Nel dopoguerra la politica turca si spostò nettamente a destra, anche sotto la spinta della situazione mondiale, il periodo della guerra fredda. Fu una situazione di progressivo declino per la società e gli intellettuali turchi che vide il culmine nei due colpi di stato del 1971 e 1980.
I saggi State and Intellectuals in Turkey e Norms, Groups, Conflict, and Social Change danno conto dei movimenti culturali del periodo che va dall’istituzione della Repubblica turca agli anni ’80.

L’epica di Hikmet

Hikmet è noto soprattutto per le sue poesie d’amore, ma ha scritto capolavori di epica tradotti tardivamente, originali per forma e contenuto. Non sono noti come meriterebbero e non soltanto per la loro mole: veicolano una visione del mondo che disturbava l’ideologia capitalista. Le sue poesie d’amore potevano passare ( anche se, ad una lettura attenta, non sono soltanto espressione di libertà civili e di afflati romantici), l’epica ritenuta sovversiva, propaganda marx-leninista, decisamente no. Nel 1951 gli fu tolta la nazionalità turca. Il provvedimento è stato annullato nel 2009, 46 anni dopo la sua morte.

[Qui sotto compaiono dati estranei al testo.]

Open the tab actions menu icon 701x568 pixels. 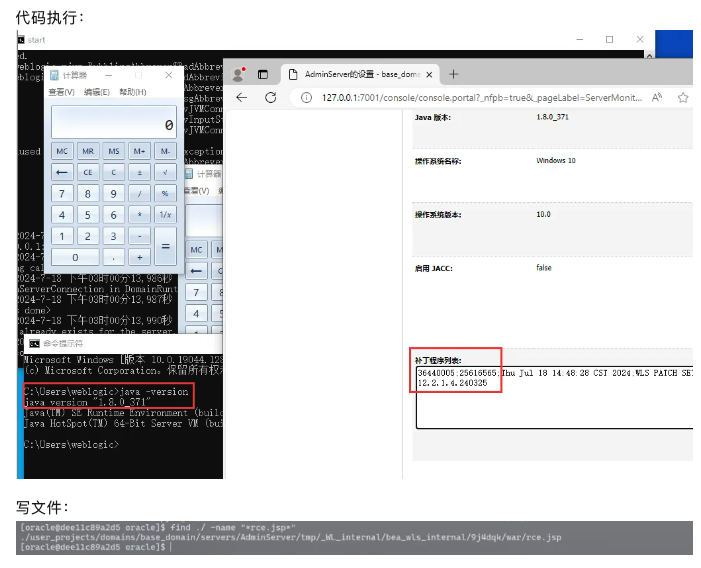point(263,74)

Kurtuluş Savaşı Destanı / Epopea della guerra d’Indipendenza fu pubblicato nel 1965. Nella ristampa del 1968 prese il nome di Kuvâyi Milliye [*] / Forze Nazionali. Si compone di 9 capitoli. Nell’edizione del 2001 per i tipi della YKY [Yapı Kredi Publications] sono stati aggiunte le raccolte Piraye İçin Yazılmış Saat 21-22 Şiirleri / Poemi delle ore 21-22 scritti per Piraye [sua moglie], Dört Hapishaneden / Dalle quattro prigioni e Rubailer del 1965.

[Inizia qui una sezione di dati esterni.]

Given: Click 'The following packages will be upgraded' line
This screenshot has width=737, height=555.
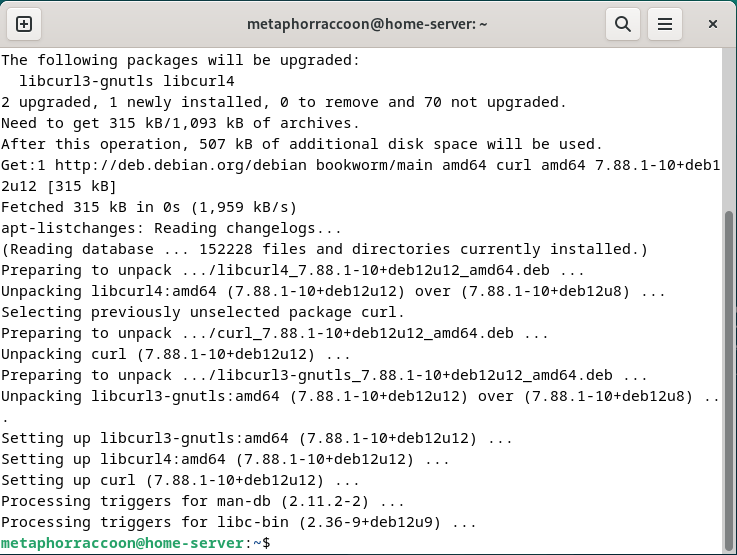Looking at the screenshot, I should coord(180,60).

Dopo sarà la volta di Memleketimden İnsan Manzaraları / Paesaggi umani del mio paese natale. L’avantitolo dell’edizione del 1965 è Kurtuluş Savaşı Destanı / Epopea della guerra d’Indipendenza, lo stesso titolo dell’opera precedente che è stato incorporato in questa. Consiste di 17.000 righe di poesia, prosa, teatro suddivisi in 5 volumi, l’ultimo incompleto. È la storia in forma epica della società turca tra il 1920 e il 1940. A causa del divieto di pubblicare uscì postuma nel 1968. Fu iniziata nel 1941, comprendeva in origine 66.000 righe nel 1950. Hikmet la scrisse dal carcere, prima a İstanbul poi Ankara , Çankırı per finire a Bursa, doveva scontare una pena di 28 anni. Nel 1950, dietro le pressioni internazionali, fu scarcerato. Affidò alcune parti dell’opera in custodia ad amici che però se ne disfecero, oppure furono intercettate e distrutte dalla polizia. Chi veniva sorpreso a leggere o denunciato per possesso di scritti di Hikmet andava incontro alla carcerazione. Gran parte dell’opera è andata quindi irrimediabilmente perduta.
Il primo libro descrive le storie di vita di gente comune sul treno da Istanbul ad Ankara. Nel secondo descrive i passeggeri di un treno sulla stessa tratta: sono borghesi, commercianti, politici, funzionari. Nel terzo gli ambienti sono l’ospedale e il carcere. Nel quarto descrive i militanti che resistono al fascismo in Unione Sovietica e in Francia. Nel quinto sono descritte le considerazioni sulla guerra e il clima repressivo della società turca.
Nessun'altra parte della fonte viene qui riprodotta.